__EXERCISE PROMPT__. Could you repeat the records shown below exactly as written?

Stored data:
•••
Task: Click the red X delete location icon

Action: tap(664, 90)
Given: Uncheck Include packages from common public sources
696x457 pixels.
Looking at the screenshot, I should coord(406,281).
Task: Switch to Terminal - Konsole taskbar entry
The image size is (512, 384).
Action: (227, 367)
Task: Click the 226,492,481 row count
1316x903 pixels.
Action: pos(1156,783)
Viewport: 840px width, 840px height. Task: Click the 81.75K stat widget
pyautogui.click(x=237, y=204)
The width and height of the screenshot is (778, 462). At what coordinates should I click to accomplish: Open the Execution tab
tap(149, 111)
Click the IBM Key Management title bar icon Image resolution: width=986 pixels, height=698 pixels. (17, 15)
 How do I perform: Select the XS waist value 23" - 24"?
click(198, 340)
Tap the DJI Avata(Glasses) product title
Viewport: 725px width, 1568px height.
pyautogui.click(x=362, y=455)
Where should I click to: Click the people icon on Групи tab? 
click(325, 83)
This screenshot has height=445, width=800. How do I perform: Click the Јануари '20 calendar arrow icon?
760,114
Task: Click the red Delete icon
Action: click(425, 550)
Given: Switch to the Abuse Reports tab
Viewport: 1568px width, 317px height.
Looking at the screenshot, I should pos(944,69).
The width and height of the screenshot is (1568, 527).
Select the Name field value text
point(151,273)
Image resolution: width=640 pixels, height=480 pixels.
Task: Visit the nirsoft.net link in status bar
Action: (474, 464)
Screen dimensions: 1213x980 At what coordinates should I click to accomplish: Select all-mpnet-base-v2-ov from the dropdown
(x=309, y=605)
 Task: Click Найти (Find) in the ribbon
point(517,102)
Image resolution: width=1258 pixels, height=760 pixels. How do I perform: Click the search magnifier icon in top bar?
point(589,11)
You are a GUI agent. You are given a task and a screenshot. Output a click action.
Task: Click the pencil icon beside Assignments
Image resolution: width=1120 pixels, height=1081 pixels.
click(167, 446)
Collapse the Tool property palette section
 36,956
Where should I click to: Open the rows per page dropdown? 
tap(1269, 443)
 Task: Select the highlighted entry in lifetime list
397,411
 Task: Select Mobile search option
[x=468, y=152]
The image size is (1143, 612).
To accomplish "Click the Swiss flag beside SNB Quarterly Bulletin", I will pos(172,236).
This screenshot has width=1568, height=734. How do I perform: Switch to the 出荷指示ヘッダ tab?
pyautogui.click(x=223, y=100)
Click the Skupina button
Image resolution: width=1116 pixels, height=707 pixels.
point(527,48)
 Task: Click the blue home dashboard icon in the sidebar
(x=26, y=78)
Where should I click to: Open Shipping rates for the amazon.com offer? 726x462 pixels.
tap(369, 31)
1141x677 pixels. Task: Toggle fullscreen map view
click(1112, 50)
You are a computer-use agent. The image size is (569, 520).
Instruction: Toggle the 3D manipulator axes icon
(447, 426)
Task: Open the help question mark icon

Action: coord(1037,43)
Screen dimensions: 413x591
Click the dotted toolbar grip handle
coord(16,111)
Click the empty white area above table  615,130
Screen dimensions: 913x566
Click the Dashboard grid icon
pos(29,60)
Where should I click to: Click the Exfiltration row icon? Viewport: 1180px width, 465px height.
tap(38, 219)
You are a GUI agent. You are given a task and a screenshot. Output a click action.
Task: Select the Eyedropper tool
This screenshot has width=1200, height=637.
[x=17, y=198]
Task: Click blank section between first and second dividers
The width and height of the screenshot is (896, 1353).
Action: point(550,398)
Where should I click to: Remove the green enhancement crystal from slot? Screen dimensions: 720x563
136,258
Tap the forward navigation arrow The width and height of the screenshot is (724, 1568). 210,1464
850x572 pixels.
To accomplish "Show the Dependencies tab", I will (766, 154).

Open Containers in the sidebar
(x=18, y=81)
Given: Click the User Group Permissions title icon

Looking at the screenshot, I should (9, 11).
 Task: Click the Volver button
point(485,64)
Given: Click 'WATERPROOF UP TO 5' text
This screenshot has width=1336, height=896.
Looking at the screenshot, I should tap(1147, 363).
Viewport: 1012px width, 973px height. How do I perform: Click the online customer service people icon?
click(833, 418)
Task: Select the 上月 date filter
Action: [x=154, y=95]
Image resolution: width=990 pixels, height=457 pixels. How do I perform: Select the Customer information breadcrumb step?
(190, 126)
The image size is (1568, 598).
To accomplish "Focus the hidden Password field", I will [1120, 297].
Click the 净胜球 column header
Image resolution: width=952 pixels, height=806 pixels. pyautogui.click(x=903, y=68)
•••
__ANSWER BOX__.
Task: Click the red X delete location icon

Action: tap(664, 90)
Given: Uncheck Include packages from common public sources
696x457 pixels.
Looking at the screenshot, I should coord(406,281).
Task: Switch to Terminal - Konsole taskbar entry
The image size is (512, 384).
Action: (227, 367)
Task: Click the 226,492,481 row count
1316x903 pixels.
Action: pos(1156,783)
Viewport: 840px width, 840px height. Task: Click the 81.75K stat widget
pyautogui.click(x=237, y=204)
The width and height of the screenshot is (778, 462). At what coordinates should I click to accomplish: Open the Execution tab
tap(149, 111)
Click the IBM Key Management title bar icon Image resolution: width=986 pixels, height=698 pixels. (17, 15)
 How do I perform: Select the XS waist value 23" - 24"?
click(198, 340)
Tap the DJI Avata(Glasses) product title
Viewport: 725px width, 1568px height.
pyautogui.click(x=362, y=455)
Where should I click to: Click the people icon on Групи tab? 
click(325, 83)
This screenshot has height=445, width=800. How do I perform: Click the Јануари '20 calendar arrow icon?
760,114
Task: Click the red Delete icon
Action: click(425, 550)
Given: Switch to the Abuse Reports tab
Viewport: 1568px width, 317px height.
Looking at the screenshot, I should pos(944,69).
The width and height of the screenshot is (1568, 527).
Select the Name field value text
point(151,273)
Image resolution: width=640 pixels, height=480 pixels.
Task: Visit the nirsoft.net link in status bar
Action: (474, 464)
Screen dimensions: 1213x980 At what coordinates should I click to accomplish: Select all-mpnet-base-v2-ov from the dropdown
(x=309, y=605)
 Task: Click Найти (Find) in the ribbon
point(517,102)
Image resolution: width=1258 pixels, height=760 pixels. How do I perform: Click the search magnifier icon in top bar?
point(589,11)
You are a GUI agent. You are given a task and a screenshot. Output a click action.
Task: Click the pencil icon beside Assignments
Image resolution: width=1120 pixels, height=1081 pixels.
click(167, 446)
Collapse the Tool property palette section
 36,956
Where should I click to: Open the rows per page dropdown? 
tap(1269, 443)
 Task: Select the highlighted entry in lifetime list
397,411
 Task: Select Mobile search option
[x=468, y=152]
The image size is (1143, 612).
To accomplish "Click the Swiss flag beside SNB Quarterly Bulletin", I will pos(172,236).
This screenshot has width=1568, height=734. How do I perform: Switch to the 出荷指示ヘッダ tab?
pyautogui.click(x=223, y=100)
Click the Skupina button
Image resolution: width=1116 pixels, height=707 pixels.
point(527,48)
 Task: Click the blue home dashboard icon in the sidebar
(x=26, y=78)
Where should I click to: Open Shipping rates for the amazon.com offer? 726x462 pixels.
tap(369, 31)
1141x677 pixels. Task: Toggle fullscreen map view
click(1112, 50)
You are a computer-use agent. The image size is (569, 520).
Instruction: Toggle the 3D manipulator axes icon
(447, 426)
Task: Open the help question mark icon

Action: coord(1037,43)
Screen dimensions: 413x591
Click the dotted toolbar grip handle
coord(16,111)
Click the empty white area above table  615,130
Screen dimensions: 913x566
Click the Dashboard grid icon
pos(29,60)
Where should I click to: Click the Exfiltration row icon? Viewport: 1180px width, 465px height.
tap(38, 219)
You are a GUI agent. You are given a task and a screenshot. Output a click action.
Task: Select the Eyedropper tool
This screenshot has width=1200, height=637.
[x=17, y=198]
Task: Click blank section between first and second dividers
The width and height of the screenshot is (896, 1353).
Action: point(550,398)
Where should I click to: Remove the green enhancement crystal from slot? Screen dimensions: 720x563
136,258
Tap the forward navigation arrow The width and height of the screenshot is (724, 1568). 210,1464
850x572 pixels.
To accomplish "Show the Dependencies tab", I will (766, 154).

Open Containers in the sidebar
(x=18, y=81)
Given: Click the User Group Permissions title icon

Looking at the screenshot, I should (9, 11).
 Task: Click the Volver button
point(485,64)
Given: Click 'WATERPROOF UP TO 5' text
This screenshot has width=1336, height=896.
Looking at the screenshot, I should tap(1147, 363).
Viewport: 1012px width, 973px height. How do I perform: Click the online customer service people icon?
click(833, 418)
Task: Select the 上月 date filter
Action: [x=154, y=95]
Image resolution: width=990 pixels, height=457 pixels. How do I perform: Select the Customer information breadcrumb step?
(190, 126)
The image size is (1568, 598).
To accomplish "Focus the hidden Password field", I will [1120, 297].
Click the 净胜球 column header
Image resolution: width=952 pixels, height=806 pixels. pyautogui.click(x=903, y=68)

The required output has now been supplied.